Most disturbing for a company in ExxonMobil’s position was the Ninth’s ruling that BP could be sued over a boilerplate statement in its 10-K filing that "Management believes that [its] activities are in compliance in all material respects with applicable environmental laws and regulations." A district court ruled that statement too vague to be grist for a lawsuit but the Ninth Circuit disagreed, saying executives must have known of the corrosion problems and therefore the statement could have compounded the falsity of BP’s statements. The upshot?

“If you’re just putting out boilerplate year after year, you are in perpetual risk of having that boilerplate contradicted by facts on the ground,” said Smith of Crowell & Moring.

At least persistent problems with pipeline corrosion are facts that can be ascertained from the records. Can Scheiderman, an Amherst and Harvard Law grad, really ascertain the truth or falsity of ExxonMobil’s statements about climate change given even the world’s best scientists can’t agree on the magnitude of change in the earth’s temperature, or the precise effect of human activities upon it?

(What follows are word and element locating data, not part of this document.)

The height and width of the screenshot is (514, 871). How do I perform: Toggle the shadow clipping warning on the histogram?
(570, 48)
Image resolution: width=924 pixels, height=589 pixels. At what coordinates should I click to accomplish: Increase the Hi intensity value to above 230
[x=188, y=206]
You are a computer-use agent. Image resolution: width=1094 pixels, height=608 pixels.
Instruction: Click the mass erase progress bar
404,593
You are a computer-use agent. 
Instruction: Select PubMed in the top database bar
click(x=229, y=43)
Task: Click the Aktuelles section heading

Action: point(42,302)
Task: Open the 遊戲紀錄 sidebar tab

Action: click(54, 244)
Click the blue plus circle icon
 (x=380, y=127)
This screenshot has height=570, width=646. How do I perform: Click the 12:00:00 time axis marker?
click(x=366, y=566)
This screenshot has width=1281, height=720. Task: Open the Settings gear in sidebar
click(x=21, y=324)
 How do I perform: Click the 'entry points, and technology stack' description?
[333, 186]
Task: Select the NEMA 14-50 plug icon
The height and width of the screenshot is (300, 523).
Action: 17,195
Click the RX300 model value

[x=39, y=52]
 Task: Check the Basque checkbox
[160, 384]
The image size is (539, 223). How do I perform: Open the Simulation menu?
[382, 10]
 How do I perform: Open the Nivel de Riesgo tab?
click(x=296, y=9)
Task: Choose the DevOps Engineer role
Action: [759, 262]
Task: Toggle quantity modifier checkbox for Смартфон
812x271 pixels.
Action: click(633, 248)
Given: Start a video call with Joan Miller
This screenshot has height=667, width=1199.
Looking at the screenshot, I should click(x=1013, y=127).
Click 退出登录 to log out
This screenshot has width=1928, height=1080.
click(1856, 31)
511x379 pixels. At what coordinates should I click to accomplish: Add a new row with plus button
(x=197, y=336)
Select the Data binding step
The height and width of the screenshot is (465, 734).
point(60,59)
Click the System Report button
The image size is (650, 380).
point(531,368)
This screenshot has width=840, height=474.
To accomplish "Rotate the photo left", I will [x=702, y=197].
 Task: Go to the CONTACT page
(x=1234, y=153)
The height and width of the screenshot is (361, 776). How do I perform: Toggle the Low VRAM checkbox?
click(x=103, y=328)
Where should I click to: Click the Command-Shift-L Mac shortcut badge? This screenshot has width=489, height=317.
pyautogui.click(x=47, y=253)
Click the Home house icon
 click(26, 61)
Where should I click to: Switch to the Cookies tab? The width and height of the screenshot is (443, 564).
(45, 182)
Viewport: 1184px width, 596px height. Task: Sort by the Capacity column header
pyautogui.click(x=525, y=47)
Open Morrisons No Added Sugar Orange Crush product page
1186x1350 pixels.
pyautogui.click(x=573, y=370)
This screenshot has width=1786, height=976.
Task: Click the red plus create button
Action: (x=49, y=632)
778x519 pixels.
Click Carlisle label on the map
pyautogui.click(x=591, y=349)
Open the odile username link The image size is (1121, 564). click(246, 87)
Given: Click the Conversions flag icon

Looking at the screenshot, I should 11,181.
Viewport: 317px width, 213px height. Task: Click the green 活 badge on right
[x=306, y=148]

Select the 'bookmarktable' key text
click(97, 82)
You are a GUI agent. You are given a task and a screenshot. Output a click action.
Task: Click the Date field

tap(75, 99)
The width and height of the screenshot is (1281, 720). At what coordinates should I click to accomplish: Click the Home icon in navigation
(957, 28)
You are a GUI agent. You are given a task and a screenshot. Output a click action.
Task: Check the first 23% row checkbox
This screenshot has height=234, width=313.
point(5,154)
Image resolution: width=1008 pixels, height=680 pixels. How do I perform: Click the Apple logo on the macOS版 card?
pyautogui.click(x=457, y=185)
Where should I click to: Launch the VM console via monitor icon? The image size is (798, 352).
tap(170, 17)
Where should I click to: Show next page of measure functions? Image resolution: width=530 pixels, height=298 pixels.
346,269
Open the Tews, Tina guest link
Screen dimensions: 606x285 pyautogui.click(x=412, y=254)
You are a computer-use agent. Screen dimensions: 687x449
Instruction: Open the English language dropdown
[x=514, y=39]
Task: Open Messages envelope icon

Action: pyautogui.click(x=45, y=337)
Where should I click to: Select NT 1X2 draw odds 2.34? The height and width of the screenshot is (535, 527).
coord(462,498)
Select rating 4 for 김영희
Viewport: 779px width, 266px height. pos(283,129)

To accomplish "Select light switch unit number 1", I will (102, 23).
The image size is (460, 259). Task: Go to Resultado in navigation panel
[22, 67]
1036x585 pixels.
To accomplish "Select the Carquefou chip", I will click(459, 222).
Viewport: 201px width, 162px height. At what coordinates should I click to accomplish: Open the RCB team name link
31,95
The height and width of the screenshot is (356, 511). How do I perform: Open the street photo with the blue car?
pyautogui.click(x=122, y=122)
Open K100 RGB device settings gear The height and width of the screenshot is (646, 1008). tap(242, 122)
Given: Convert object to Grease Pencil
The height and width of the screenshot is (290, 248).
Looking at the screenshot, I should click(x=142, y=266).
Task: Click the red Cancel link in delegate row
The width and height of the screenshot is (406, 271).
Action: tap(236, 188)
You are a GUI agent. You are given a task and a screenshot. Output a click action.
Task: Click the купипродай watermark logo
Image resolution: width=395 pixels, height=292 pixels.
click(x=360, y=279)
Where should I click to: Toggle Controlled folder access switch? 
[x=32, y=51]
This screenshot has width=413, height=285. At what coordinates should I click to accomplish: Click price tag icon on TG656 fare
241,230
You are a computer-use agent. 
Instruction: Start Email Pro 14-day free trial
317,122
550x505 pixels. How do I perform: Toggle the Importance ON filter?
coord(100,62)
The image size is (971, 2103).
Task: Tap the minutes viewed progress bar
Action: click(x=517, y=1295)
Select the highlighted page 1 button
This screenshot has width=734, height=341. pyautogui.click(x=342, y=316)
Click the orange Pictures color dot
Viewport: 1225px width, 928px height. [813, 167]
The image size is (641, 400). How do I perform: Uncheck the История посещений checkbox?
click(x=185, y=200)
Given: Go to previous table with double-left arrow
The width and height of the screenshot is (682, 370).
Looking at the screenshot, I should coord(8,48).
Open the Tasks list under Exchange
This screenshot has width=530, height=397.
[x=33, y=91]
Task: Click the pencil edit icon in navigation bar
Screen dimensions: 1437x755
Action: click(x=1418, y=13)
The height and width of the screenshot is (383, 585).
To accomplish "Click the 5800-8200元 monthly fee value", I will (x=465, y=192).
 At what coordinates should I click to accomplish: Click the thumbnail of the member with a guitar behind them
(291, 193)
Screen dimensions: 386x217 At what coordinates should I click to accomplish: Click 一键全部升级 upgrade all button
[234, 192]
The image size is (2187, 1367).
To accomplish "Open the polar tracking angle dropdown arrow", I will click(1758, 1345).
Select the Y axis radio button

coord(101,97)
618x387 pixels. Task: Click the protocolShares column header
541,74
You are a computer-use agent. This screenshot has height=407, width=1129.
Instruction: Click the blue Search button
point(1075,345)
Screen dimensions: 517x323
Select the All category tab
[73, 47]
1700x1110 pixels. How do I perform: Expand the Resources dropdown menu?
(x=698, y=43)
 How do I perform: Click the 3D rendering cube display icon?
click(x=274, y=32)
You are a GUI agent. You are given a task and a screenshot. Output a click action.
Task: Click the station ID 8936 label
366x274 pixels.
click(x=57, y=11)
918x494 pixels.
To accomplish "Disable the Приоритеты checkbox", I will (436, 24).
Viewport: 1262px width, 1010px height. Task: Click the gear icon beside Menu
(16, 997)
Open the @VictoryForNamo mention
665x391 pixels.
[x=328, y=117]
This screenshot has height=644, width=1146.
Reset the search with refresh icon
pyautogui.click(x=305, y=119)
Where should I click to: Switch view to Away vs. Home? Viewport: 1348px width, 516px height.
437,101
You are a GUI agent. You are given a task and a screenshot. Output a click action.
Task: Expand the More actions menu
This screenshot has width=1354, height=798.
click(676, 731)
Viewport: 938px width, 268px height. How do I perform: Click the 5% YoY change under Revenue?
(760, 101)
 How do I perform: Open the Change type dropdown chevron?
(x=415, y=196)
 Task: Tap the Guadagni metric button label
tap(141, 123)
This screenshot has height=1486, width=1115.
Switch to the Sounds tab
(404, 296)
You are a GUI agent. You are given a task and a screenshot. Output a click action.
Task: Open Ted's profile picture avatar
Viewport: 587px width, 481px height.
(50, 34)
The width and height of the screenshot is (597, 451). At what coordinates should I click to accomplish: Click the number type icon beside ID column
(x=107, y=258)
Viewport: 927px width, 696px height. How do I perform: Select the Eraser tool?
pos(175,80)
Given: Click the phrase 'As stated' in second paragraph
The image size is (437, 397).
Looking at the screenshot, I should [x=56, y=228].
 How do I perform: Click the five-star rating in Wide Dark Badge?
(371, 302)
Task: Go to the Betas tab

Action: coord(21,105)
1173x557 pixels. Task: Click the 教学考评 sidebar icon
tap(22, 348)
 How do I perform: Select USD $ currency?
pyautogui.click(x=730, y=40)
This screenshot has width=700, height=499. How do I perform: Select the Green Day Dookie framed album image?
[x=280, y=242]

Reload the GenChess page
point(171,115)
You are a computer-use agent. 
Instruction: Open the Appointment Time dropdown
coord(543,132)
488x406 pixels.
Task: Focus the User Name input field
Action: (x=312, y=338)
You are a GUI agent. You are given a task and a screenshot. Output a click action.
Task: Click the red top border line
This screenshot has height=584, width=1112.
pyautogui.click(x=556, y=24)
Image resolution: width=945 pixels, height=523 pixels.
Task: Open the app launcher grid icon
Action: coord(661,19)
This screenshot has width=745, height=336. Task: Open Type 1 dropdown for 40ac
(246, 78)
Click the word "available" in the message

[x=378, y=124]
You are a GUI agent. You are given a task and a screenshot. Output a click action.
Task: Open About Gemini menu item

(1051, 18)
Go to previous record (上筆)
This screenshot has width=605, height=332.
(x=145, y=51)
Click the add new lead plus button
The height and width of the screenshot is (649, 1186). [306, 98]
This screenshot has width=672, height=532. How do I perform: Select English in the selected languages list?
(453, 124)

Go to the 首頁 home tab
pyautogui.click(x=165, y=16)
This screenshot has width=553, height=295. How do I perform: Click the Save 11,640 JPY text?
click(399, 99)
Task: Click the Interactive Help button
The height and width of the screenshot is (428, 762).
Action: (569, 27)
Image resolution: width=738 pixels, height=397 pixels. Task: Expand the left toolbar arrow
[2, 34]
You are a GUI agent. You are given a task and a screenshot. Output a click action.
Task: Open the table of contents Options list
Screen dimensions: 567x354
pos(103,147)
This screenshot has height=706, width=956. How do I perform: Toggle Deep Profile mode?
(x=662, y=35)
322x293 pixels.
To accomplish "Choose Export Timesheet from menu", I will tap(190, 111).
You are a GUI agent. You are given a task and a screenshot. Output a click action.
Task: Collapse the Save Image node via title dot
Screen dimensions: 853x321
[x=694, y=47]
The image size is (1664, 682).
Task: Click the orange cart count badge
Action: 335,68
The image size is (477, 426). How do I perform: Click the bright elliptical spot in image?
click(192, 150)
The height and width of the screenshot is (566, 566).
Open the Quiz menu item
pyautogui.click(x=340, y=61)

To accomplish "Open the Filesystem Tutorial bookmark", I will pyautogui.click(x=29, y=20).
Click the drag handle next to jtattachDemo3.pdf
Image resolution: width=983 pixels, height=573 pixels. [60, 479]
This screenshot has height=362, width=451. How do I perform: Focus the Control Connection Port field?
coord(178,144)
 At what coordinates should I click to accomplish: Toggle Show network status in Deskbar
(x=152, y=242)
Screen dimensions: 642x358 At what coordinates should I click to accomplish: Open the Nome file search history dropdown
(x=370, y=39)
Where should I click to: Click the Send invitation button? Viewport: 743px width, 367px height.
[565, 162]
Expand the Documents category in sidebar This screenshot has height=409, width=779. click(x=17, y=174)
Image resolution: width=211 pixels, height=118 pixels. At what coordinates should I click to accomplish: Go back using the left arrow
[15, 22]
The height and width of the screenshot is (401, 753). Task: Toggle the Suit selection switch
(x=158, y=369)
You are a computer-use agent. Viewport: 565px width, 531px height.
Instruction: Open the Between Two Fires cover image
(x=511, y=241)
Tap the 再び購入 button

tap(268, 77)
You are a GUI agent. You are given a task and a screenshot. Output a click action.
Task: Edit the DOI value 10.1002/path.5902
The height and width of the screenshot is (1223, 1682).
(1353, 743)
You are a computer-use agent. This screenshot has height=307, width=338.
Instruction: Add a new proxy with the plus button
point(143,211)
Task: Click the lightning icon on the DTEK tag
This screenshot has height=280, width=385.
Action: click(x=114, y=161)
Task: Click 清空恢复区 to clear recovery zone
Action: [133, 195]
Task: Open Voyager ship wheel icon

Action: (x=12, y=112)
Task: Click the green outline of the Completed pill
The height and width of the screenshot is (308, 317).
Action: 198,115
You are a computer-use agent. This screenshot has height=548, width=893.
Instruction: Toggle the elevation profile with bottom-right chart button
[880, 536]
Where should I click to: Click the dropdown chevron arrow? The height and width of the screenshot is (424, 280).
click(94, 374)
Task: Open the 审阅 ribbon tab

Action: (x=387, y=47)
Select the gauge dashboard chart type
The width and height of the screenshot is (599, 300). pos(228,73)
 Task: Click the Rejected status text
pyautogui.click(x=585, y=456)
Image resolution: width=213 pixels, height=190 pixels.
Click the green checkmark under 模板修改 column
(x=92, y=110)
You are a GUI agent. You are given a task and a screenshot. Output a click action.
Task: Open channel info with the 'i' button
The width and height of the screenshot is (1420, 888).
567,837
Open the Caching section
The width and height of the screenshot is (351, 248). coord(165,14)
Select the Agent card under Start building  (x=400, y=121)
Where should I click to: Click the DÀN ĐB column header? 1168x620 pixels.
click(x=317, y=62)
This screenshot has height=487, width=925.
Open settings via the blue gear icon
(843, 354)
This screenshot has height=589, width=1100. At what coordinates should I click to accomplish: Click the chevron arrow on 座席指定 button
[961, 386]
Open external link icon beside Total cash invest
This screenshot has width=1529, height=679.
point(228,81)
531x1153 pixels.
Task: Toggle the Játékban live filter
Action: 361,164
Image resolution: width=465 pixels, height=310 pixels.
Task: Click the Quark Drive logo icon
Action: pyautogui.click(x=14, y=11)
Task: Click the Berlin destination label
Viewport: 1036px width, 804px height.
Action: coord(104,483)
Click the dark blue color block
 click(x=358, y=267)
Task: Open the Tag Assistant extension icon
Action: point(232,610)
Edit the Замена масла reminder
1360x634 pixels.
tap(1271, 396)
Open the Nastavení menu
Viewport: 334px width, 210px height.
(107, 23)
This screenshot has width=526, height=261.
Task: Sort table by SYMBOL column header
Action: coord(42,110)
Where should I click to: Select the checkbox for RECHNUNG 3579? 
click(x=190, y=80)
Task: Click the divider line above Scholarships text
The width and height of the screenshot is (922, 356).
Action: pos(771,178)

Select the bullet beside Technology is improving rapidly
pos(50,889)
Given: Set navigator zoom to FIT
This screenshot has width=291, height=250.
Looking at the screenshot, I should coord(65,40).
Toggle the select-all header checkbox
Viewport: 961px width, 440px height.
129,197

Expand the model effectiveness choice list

Can the attorney general really make a case ExxonMobil’s own scientists did a better job of it and hid the results?

Again, companies and their lawyers have been down this path before. The pulp and paper industry wrestled with the financial implications of a new “cluster rule” in the late 1990s that required them to pair their water and air emissions in a single analysis, said Smith. Every company came up with a different estimate and those estimates were constantly updated as details of the regulations and costs of compliance emerged.

“It was a very actively debated question, when you know something internally how ripe does it have to be?” Smith told me. “How certain do you have to be in your knowledge?”

There is no good answer other to be accurate, Smith said. Under New York’s broad Martin Act, the AG can sue companies for any practice he deems misleading or fraudulent, and unlike with federal securities laws in the Ninth Circuit ruling against BP, he doesn’t even have to prove scienter, or guilty knowledge by executives.

A decade ago, plaintiff lawyers were still optimistic they could pry tobacco-sized damages out of ExxonMobil with lawsuits seeking compensation for the effects of global warming. That effort failed as courts dismissed the cases as raising political questions best handled by the legislature.

Schneiderman’s renewed attack on the oil giant raises similar policy questions, including whether it is a good thing to target companies for performing research on topics as important as the impact of human activities on climate change.

“If the net net net is to discourage companies from devoting internal resources to this kind of study because of the downside,” Smith said, “I’m not sure the world is a better place for it.”